The job is to find each line of the records below that includes the word "computer" and copy it.

▼▼▼

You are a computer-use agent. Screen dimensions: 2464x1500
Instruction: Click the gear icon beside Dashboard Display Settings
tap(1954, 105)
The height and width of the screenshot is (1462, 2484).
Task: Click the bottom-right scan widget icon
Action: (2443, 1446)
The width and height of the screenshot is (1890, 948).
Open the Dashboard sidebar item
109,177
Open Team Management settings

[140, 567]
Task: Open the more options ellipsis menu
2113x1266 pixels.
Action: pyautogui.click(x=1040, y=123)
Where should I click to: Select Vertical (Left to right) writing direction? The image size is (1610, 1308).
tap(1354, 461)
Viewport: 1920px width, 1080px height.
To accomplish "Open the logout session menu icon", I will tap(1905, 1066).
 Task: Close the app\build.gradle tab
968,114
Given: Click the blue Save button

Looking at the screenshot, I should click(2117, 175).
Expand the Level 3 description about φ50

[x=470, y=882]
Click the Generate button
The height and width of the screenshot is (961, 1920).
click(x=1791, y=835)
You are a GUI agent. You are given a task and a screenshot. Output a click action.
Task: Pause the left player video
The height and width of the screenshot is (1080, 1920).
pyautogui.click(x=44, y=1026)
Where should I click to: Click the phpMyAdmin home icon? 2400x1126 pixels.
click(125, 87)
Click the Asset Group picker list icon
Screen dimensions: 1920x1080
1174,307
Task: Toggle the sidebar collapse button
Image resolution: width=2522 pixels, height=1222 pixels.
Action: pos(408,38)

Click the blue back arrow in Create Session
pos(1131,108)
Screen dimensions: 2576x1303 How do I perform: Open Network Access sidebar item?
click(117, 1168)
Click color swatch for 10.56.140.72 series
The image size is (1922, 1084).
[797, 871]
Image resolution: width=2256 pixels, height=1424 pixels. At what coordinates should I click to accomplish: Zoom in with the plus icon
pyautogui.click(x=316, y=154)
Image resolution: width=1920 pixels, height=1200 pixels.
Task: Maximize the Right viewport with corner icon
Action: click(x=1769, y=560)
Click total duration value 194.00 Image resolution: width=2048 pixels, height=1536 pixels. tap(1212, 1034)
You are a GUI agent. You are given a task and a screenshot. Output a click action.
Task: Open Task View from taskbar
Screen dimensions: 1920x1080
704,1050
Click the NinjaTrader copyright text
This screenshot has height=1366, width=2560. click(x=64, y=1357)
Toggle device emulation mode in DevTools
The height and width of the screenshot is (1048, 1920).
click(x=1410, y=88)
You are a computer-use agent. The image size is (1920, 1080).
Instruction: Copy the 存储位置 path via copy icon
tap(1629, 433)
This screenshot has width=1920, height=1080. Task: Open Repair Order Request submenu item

▲▲▲

▶ **Solution to this task**:
You are a computer-use agent. Screen dimensions: 2464x1500
You are a computer-use agent. The image size is (1920, 1080).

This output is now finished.